Cairo's Transport Revolution by the Numbers: What 47 Million Daily Commuters Tell Us
As the New Administrative Capital's monorail nears completion and metro expansion accelerates, hard data reveals the scale of Cairo's infrastructure challenge.
As the New Administrative Capital's monorail nears completion and metro expansion accelerates, hard data reveals the scale of Cairo's infrastructure challenge.

The numbers paint a stark picture of Cairo's transport crisis and the ambitious remedies underway. With approximately 47 million daily commuter journeys across the metropolitan area and only 76 kilometres of metro operational as of mid-2026, the Egyptian capital faces a deficit that infrastructure projects are scrambling to address.
The Cairo Metro Line 3, extending from Helwan to Shubra El-Kheima, has seen incremental progress. Current operational segments serve roughly 3.7 million passengers weekly, yet the network remains fragmented. The planned completion of the remaining 15.3 kilometres of Line 4—connecting New Cairo to the Eastern Settlements—represents a 280 billion Egyptian pound investment that planners insist will relieve pressure on the central Nile corridors where traffic congestion costs the economy an estimated 2.4 percent of annual GDP.
More immediately visible is the New Administrative Capital's monorail project, spanning 41 kilometres between the new city centre and the existing suburbs. Phase One, operational since 2025, carries approximately 185,000 daily passengers—a figure transport authorities acknowledge falls below the 300,000 projected target, raising questions about demand forecasting in newer settlements still absorbing residents from overcrowded areas like Helwan, Giza, and Shubra.
The Bus Rapid Transit (BRT) system, meanwhile, operates 280 dedicated bus lanes across greater Cairo, moving roughly 1.8 million passengers daily. Yet data from the Greater Cairo Authority reveals that informal transport—minibuses and taxis—still account for nearly 58 percent of all journeys, suggesting that formal infrastructure projects, however substantial, compete against deeply entrenched mobility habits.
Cost pressures loom large. A single metro ticket remains capped at 3 Egyptian pounds—unchanged since 2021—while operational costs have risen 34 percent. Officials signal fare increases may be inevitable, though political sensitivity around public transport pricing has historically triggered resistance.

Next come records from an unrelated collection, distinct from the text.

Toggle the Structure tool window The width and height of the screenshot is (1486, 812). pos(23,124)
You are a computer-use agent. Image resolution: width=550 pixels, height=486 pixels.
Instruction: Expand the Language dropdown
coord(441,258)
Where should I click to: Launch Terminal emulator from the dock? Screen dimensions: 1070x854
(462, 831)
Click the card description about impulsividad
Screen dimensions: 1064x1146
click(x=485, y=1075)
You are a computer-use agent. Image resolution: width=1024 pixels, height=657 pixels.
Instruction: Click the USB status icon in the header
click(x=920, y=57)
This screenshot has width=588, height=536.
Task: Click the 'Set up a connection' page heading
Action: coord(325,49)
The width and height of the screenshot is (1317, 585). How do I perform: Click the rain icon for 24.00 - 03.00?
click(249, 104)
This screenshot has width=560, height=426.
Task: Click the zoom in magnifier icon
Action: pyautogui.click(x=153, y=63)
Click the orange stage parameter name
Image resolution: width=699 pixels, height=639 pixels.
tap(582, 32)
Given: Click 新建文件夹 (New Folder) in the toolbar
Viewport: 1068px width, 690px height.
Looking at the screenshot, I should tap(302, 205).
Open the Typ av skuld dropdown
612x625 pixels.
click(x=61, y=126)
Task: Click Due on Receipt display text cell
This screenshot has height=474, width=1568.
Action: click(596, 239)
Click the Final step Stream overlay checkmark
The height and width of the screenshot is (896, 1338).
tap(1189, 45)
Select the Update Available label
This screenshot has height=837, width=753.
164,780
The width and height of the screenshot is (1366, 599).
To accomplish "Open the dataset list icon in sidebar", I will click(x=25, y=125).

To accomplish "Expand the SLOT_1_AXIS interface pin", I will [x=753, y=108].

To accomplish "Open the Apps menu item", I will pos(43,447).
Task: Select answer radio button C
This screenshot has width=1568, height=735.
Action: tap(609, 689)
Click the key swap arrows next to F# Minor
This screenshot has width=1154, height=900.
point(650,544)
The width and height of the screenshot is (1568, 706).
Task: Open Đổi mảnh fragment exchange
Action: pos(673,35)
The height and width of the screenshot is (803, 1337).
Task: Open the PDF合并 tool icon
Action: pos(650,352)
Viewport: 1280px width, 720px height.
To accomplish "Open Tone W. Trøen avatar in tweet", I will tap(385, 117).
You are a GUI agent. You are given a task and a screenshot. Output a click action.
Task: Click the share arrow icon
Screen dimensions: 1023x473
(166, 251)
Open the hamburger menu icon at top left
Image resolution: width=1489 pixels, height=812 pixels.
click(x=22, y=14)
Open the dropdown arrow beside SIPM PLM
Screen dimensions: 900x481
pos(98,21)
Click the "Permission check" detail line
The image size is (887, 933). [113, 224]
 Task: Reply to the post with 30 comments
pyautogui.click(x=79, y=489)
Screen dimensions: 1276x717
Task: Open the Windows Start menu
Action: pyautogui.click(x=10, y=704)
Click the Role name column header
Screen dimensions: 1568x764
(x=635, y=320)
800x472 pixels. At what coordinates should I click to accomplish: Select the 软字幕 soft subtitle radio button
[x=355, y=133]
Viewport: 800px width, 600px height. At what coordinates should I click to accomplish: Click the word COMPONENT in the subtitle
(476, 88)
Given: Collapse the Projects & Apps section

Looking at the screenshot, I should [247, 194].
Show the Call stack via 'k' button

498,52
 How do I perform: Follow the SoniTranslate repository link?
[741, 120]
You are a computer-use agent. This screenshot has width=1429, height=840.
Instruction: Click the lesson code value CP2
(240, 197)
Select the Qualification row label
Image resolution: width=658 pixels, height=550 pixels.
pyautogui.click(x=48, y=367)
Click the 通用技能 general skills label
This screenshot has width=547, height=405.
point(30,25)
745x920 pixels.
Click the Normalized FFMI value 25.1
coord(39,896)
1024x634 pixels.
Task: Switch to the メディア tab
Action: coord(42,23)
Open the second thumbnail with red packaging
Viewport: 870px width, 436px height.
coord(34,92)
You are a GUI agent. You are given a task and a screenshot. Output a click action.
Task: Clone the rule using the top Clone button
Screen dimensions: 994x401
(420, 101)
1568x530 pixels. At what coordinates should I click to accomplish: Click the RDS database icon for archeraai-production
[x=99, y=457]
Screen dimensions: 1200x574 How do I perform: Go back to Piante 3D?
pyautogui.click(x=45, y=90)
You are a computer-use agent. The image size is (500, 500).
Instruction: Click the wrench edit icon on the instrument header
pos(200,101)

Looking ahead, the planned Metro Line 5, linking Ain Shams to El-Minya, represents phase two of expansion: 80 kilometres and 40 billion pounds. If timelines hold, it will add roughly 2.1 million weekly journeys by 2029. Whether these figures materialize depends not just on engineering prowess but on whether Cairo's sprawling informal settlements—home to 12.7 million residents according to 2023 census data—can be convincingly integrated into a formal transit ecosystem designed largely for the planned, mapped city.
The data suggests Cairo's infrastructure challenge is as much about changing behaviour and aligning investment with actual settlement patterns as it is about constructing new lines.
This article was compiled by AI and screened before publishing. See our editorial standards.